===== DATA SHOWN
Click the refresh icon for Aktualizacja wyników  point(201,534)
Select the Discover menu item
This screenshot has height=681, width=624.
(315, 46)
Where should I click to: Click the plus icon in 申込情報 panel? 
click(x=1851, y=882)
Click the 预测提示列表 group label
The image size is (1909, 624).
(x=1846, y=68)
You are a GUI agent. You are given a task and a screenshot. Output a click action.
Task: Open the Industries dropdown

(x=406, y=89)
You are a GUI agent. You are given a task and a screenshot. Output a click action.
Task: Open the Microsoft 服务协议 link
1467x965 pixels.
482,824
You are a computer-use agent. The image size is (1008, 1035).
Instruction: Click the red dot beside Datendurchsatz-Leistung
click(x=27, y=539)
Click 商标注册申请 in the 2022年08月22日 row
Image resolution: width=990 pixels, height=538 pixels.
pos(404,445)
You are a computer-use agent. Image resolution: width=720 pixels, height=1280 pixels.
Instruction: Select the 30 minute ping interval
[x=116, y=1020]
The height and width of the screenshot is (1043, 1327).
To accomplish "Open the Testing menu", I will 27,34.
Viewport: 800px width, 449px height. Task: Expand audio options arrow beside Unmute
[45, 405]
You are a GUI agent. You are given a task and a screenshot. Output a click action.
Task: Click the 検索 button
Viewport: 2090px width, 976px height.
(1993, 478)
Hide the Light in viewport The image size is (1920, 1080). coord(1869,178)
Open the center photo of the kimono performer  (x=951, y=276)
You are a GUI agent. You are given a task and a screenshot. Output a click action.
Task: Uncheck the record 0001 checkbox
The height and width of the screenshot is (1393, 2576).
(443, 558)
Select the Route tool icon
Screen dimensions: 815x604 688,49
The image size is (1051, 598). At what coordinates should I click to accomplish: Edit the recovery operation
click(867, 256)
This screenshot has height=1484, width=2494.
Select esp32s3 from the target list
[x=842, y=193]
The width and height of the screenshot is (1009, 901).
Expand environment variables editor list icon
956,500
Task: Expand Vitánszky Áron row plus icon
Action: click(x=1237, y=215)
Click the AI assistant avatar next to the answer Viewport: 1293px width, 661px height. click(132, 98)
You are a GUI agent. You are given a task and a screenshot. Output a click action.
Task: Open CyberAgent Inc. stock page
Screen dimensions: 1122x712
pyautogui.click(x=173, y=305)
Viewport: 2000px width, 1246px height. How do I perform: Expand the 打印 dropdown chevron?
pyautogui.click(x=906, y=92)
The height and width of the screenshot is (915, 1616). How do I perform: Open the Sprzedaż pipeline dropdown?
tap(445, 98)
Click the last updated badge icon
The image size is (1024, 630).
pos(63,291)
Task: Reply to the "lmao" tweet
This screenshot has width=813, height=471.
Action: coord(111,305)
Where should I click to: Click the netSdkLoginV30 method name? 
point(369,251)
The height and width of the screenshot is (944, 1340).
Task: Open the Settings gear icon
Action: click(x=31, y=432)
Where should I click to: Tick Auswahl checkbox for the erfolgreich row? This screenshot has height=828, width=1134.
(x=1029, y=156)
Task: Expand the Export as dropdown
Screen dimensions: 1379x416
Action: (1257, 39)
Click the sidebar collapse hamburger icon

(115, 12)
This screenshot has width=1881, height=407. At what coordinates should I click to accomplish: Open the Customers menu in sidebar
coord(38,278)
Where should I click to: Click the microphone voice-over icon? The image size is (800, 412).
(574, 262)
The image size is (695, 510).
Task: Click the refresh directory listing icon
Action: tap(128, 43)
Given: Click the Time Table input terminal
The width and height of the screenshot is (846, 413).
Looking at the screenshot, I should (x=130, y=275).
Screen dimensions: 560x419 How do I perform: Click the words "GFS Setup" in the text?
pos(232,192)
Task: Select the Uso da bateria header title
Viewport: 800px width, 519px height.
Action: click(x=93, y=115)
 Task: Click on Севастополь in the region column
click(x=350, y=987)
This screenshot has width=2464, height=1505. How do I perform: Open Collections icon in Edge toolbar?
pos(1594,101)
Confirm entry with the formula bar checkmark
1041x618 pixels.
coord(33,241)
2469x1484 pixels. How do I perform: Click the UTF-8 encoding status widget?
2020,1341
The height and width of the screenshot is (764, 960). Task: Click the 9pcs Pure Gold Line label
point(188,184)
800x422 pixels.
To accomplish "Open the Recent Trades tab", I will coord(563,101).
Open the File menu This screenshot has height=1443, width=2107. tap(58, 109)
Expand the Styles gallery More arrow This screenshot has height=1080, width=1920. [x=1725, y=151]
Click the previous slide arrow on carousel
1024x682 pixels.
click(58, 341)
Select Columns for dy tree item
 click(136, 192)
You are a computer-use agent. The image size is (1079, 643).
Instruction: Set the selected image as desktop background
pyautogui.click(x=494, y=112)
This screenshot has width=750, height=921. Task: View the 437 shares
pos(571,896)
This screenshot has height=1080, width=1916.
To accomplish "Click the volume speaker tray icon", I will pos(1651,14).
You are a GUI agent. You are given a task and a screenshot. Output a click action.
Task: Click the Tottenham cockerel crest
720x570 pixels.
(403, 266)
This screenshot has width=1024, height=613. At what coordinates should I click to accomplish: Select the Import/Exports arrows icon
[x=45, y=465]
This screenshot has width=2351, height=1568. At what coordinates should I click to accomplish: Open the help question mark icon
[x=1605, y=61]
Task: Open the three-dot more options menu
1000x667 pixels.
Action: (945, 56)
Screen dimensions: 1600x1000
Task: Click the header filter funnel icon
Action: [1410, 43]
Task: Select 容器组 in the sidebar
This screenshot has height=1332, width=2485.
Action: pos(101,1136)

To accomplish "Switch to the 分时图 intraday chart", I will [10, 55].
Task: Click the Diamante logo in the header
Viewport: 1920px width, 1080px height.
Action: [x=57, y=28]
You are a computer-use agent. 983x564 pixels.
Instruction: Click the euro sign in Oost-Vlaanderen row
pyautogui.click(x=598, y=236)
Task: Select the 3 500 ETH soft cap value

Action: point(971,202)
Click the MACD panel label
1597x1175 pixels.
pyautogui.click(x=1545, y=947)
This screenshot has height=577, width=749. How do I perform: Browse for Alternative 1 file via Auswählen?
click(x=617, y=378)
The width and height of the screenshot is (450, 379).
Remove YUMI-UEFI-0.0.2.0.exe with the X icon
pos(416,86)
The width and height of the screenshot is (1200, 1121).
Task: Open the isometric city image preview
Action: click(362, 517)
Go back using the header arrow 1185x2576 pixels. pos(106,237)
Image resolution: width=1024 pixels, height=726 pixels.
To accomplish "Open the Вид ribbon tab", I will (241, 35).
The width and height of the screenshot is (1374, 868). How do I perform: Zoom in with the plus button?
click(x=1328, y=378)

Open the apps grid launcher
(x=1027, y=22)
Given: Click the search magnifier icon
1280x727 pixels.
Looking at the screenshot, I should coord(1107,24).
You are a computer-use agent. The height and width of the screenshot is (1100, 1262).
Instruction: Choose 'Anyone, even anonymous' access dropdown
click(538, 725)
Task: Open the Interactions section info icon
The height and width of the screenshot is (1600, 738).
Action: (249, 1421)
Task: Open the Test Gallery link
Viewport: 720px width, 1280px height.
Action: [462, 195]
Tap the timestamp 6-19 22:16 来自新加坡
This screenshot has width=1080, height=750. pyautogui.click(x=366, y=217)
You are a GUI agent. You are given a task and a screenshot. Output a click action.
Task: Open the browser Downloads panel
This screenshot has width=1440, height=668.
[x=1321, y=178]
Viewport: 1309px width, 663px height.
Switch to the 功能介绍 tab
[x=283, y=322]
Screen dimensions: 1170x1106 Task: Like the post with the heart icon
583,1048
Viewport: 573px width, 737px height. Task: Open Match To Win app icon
==========
• **PROBLEM TO SOLVE**
Convert the material from the line containing "Task: Select the Uso da bateria header title" to the line containing "[x=1605, y=61]", both included, into a JSON list of strings with one string per line. Leave out any blank lines.

• **WRITTEN REPLY**
[
  "Task: Select the Uso da bateria header title",
  "Viewport: 800px width, 519px height.",
  "Action: click(x=93, y=115)",
  " Task: Click on Севастополь in the region column",
  "click(x=350, y=987)",
  "This screenshot has width=2464, height=1505. How do I perform: Open Collections icon in Edge toolbar?",
  "pos(1594,101)",
  "Confirm entry with the formula bar checkmark",
  "1041x618 pixels.",
  "coord(33,241)",
  "2469x1484 pixels. How do I perform: Click the UTF-8 encoding status widget?",
  "2020,1341",
  "The height and width of the screenshot is (764, 960). Task: Click the 9pcs Pure Gold Line label",
  "point(188,184)",
  "800x422 pixels.",
  "To accomplish \"Open the Recent Trades tab\", I will coord(563,101).",
  "Open the File menu This screenshot has height=1443, width=2107. tap(58, 109)",
  "Expand the Styles gallery More arrow This screenshot has height=1080, width=1920. [x=1725, y=151]",
  "Click the previous slide arrow on carousel",
  "1024x682 pixels.",
  "click(58, 341)",
  "Select Columns for dy tree item",
  " click(136, 192)",
  "You are a computer-use agent. The image size is (1079, 643).",
  "Instruction: Set the selected image as desktop background",
  "pyautogui.click(x=494, y=112)",
  "This screenshot has width=750, height=921. Task: View the 437 shares",
  "pos(571,896)",
  "This screenshot has height=1080, width=1916.",
  "To accomplish \"Click the volume speaker tray icon\", I will pos(1651,14).",
  "You are a GUI agent. You are given a task and a screenshot. Output a click action.",
  "Task: Click the Tottenham cockerel crest",
  "720x570 pixels.",
  "(403, 266)",
  "This screenshot has width=1024, height=613. At what coordinates should I click to accomplish: Select the Import/Exports arrows icon",
  "[x=45, y=465]",
  "This screenshot has width=2351, height=1568. At what coordinates should I click to accomplish: Open the help question mark icon",
  "[x=1605, y=61]"
]